**任务要求**
复制关于 robots.txt 的原文中从“任何一条Disallow记录”起、直到“中规定的不允许访问的URL。”为止（含该处文字）的那一段，一字不改。

**原文**
==========

OWASP-IG-001

来源：互联网发布：域名注册哪家编辑：程序博客网时间：2024/04/27 20:46

information gathering

就是信息搜集。在做渗透测试的过程中，搜集信息一定是第一步。

IG就是信息搜集。

IG-001测试Spiders, Robots, and Crawlers

这一节主要描述如何测试robot.txt文件。

每个网站都有一个robot.txt，在这个文件中声明该网站中不想被robot访问的部分，这样，该网站的部分或全部内容就可以不被搜索引擎收录了，或者指定搜索引擎只收录指定的内容。

示例：http://www.google.com/robots.txt

“robots.txt”文件包含一条或更多的记录，

User-agent：

　　该项的值用于描述搜索引擎robot的名字，在“robots.txt”文件中，如果有多条 User-agent记录说明有多个robot会受到该协议的限制，对该文件来说，至少要有一条User- agent记录。如果该项的值设为*，则该协议对任何机器人均有效，在“robots.txt”文件中，“User-agent：*”这样的记录只能有一条。

Disallow：

　　该项的值用于描述不希望被访问到的一个URL，这个URL可以是一条完整的路径，也可以是部分的，任何以Disallow开头的URL均不会被robot访问到。例如：

　　“Disallow: /help”对/help.html 和/help/index.html都不允许搜索引擎访问，而“Disallow: /help/”则允许robot访问/help.html，而不能访问/help/index.html。

　　任何一条Disallow记录为空，说明该网站的所有部分都允许被访问，在 “/robots.txt”文件中，至少要有一条Disallow记录。如果“/robots.txt”是一个空文件，则对于所有的搜索引擎robot，该网站都是开放的。

但是，网络爬虫/机器人/抓取工具可以故意忽略robots.txt文件中规定的不允许访问的URL。

==========

**数据内容**
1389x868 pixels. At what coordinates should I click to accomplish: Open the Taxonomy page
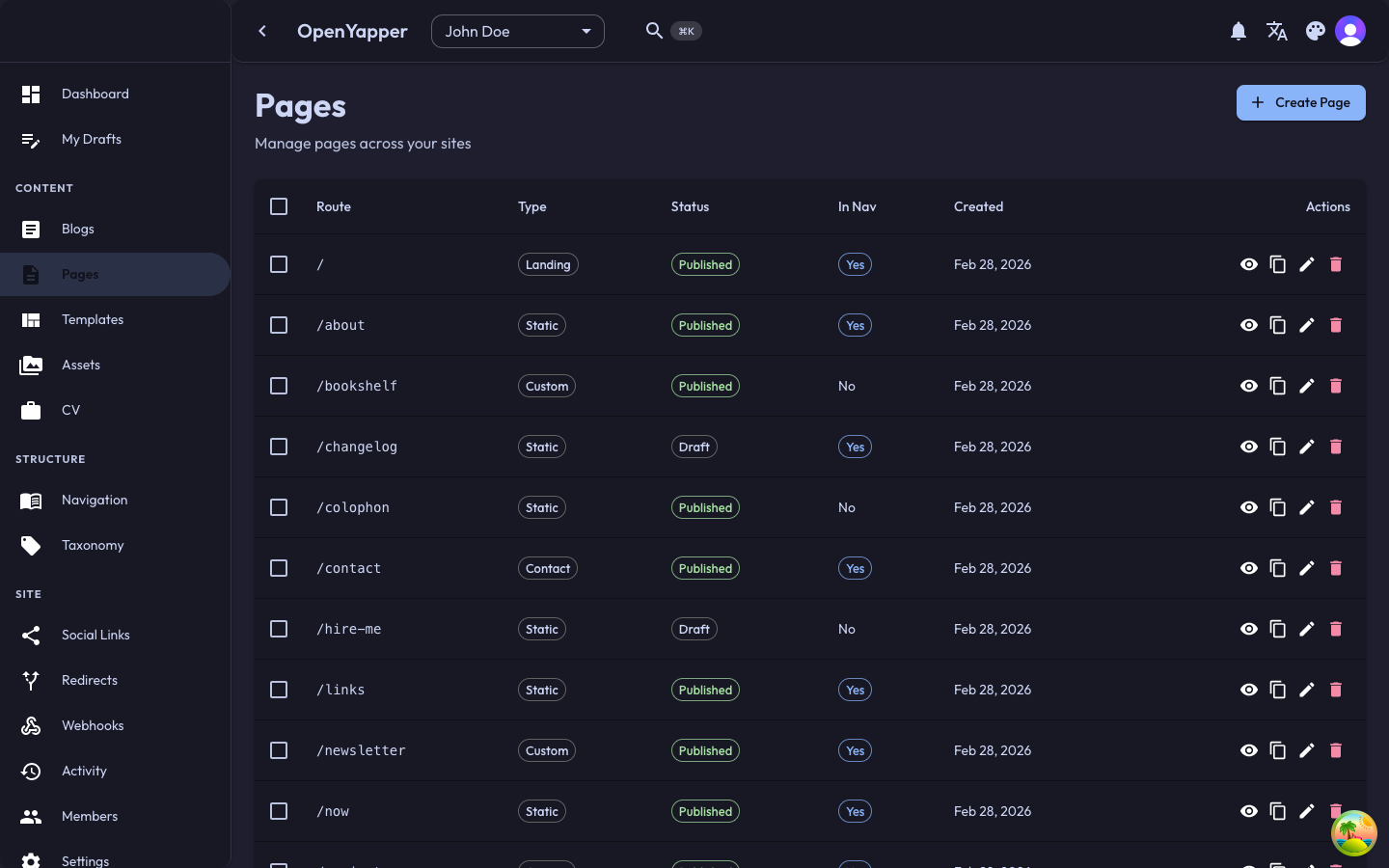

==========

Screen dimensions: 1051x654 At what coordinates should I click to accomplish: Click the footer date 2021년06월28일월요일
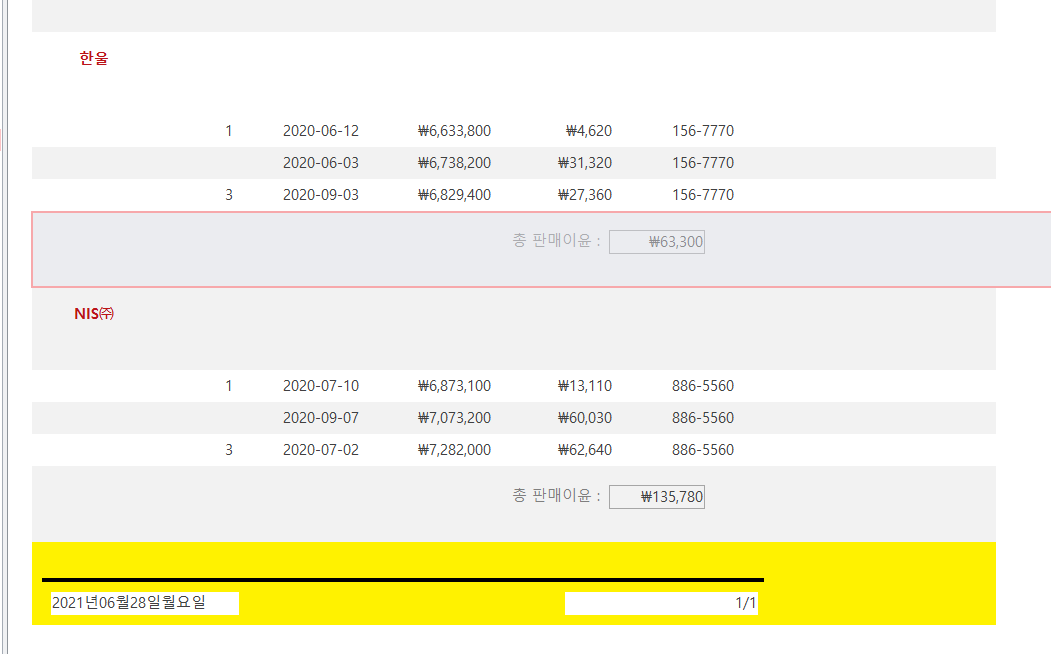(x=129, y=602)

==========

**完整答案**
任何一条Disallow记录为空，说明该网站的所有部分都允许被访问，在 “/robots.txt”文件中，至少要有一条Disallow记录。如果“/robots.txt”是一个空文件，则对于所有的搜索引擎robot，该网站都是开放的。

但是，网络爬虫/机器人/抓取工具可以故意忽略robots.txt文件中规定的不允许访问的URL。